Stated exercise
Rewrite all the entries below, substituting "Expand" for each "Open" and leaving everything else unchanged. Omit the pictures from your version.

Exercise materials
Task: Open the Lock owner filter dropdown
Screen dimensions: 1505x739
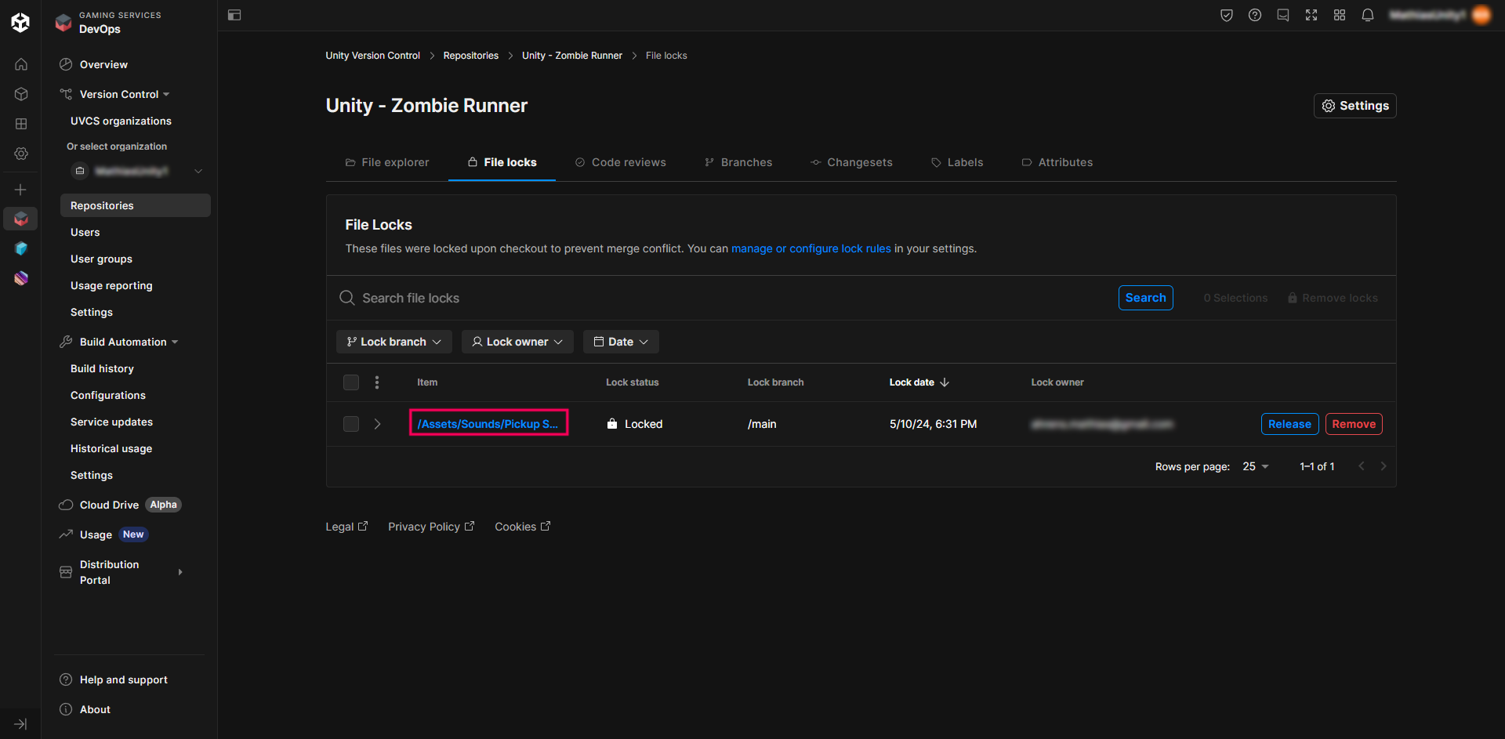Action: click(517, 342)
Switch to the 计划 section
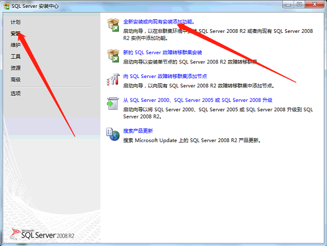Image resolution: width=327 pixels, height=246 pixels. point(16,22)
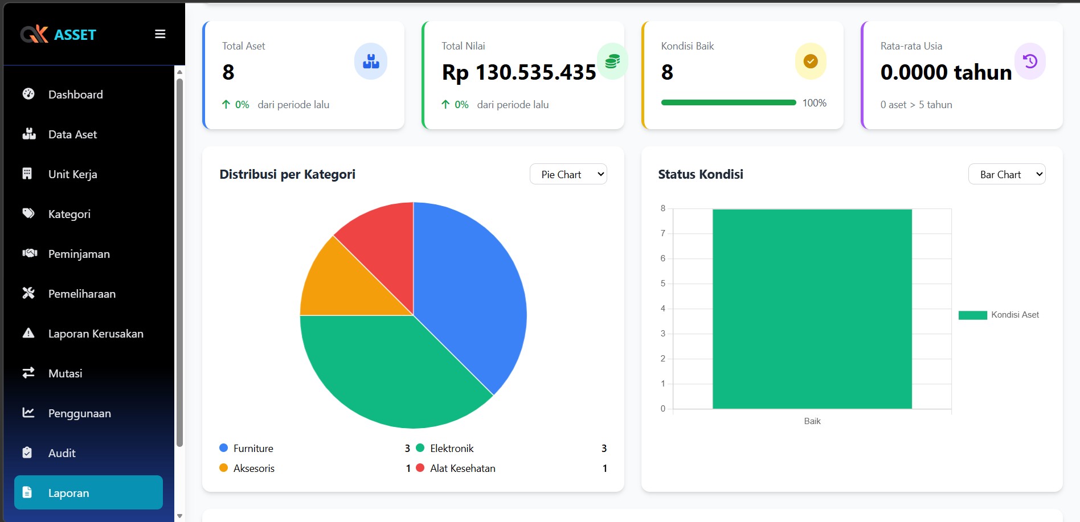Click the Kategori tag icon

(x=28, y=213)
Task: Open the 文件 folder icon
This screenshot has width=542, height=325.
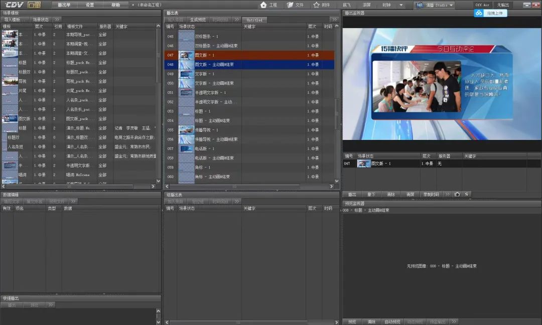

Correct response
Task: Expand the Lock owner filter dropdown
Screen dimensions: 1505x739
Action: click(517, 342)
Switch to the 计划 section
Image resolution: width=327 pixels, height=246 pixels. point(16,22)
Click the Kategori tag icon

(x=28, y=213)
Task: Expand the 文件 folder icon
This screenshot has width=542, height=325.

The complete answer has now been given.